Proof for the meaning of Lagrange multipliers | Multivariable Calculus | Khan Academy
All right, so last video I showed you guys this really crazy fact. We have our usual setup here for this constrained optimization situation. We have a function we want to maximize, which I'm thinking of as revenues for some company; a constraint, which I'm thinking of as some kind of budget for that company.
As you know, if you've gotten to this video, one way to solve this constrained optimization problem is to define this function here, the Lagrangian, which involves taking this function that you're trying to maximize—in this case, the revenue—and subtracting a new variable, lambda, what's called the Lagrange multiplier, times this quantity, which is the budget function. You know, however much you spend as a function of your input parameters minus the budget itself, which you might think of as, you know, ten thousand dollars in our example.
So that's all the usual setup, and the crazy fact which I just declared is that when you set this gradient equal to zero and you find some solution—and there will be three variables in this solution: h star, s star, and lambda star—that this lambda star is not meaningless. It's not just a proportionality constant between these gradient vectors, but it will actually tell you how much the maximum possible revenue changes as a function of your budget.

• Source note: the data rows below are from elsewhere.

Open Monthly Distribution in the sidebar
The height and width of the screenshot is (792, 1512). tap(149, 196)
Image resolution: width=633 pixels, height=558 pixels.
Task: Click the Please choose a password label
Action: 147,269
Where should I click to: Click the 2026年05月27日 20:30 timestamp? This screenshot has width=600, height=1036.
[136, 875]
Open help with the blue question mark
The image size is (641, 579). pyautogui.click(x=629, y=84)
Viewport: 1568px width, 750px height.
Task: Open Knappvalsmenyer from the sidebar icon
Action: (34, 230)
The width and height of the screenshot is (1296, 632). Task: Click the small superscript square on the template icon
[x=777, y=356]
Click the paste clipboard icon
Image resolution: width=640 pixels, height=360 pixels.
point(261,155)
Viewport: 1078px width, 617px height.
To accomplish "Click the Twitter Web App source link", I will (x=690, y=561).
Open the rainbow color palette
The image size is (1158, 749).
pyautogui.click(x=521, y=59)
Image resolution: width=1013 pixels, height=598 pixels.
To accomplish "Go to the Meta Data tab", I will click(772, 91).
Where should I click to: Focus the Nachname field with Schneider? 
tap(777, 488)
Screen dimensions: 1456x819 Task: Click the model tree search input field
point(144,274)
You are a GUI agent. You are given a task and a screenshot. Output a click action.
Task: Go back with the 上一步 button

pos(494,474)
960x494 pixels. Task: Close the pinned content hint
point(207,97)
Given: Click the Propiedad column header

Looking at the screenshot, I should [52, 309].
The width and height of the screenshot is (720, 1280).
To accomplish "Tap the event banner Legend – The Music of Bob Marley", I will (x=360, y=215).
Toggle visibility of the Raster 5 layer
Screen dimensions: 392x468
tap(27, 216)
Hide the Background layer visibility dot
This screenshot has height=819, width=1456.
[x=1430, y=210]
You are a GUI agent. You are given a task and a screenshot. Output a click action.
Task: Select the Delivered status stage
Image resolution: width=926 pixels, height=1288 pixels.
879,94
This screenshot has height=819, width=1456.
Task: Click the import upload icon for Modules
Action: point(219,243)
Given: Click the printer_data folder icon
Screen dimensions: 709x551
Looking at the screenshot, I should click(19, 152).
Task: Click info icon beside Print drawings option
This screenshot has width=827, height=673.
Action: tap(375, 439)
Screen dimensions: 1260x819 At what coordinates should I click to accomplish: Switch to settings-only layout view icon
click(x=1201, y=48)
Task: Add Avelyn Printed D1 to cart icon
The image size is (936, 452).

The way to start writing all of that in formulas would be to make explicit the fact that if you consider this value, you know, the ten thousand dollars that is your budget, which I'm calling b a variable and not a constant, then you have to acknowledge that h star and s star are dependent on b, right? It's a very implicit relationship, something that's kind of hard to think about at first because as you change b, it changes what the Lagrangian is, which is going to change where its gradient equals zero, which changes what h star, s star, and lambda star are.
But in principle, they are some function of that budget of b, and the maximum possible revenue is whatever you get when you just plug in that solution to your function r. The claim I made that I just pulled out of the hat is that lambda star, the lambda value that comes packaged in with these two when you set the gradient of the Lagrangian equal to zero, equals the derivative of this maximum value thought of as a function of b.
Maybe I should emphasize that, you know, we're thinking of this maximum value as a function of b with respect to b. So that's kind of a mouthful; it takes a lot just to even phrase what's going on. But in the context of an economic example, it has a very clear precise meaning, which is if you increase your budget by a dollar, right? If you increase it from ten thousand dollars to ten thousand one dollars, you're wondering for that tiny change in budget, that tiny db, what is the ratio of the resulting change in revenue?
So in a sense, this lambda star tells you for every dollar that you increase the budget, how much can your revenue increase if you're always maximizing it. So why on earth is this true, right? This just seems like it comes out of nowhere. Well, there are a couple clever observations that go into proving this.
The first is to notice what happens if we evaluate this Lagrangian function itself at this critical point when you input h star, s star, and lambda star. Remember, the way that these guys are defined is that you look at all of the values where the gradient of the Lagrangian equals the zero vector. And then if you get multiple options—sometimes when you set the gradient equal to zero, you get multiple solutions—whichever one maximizes r that is h star, s star, lambda star.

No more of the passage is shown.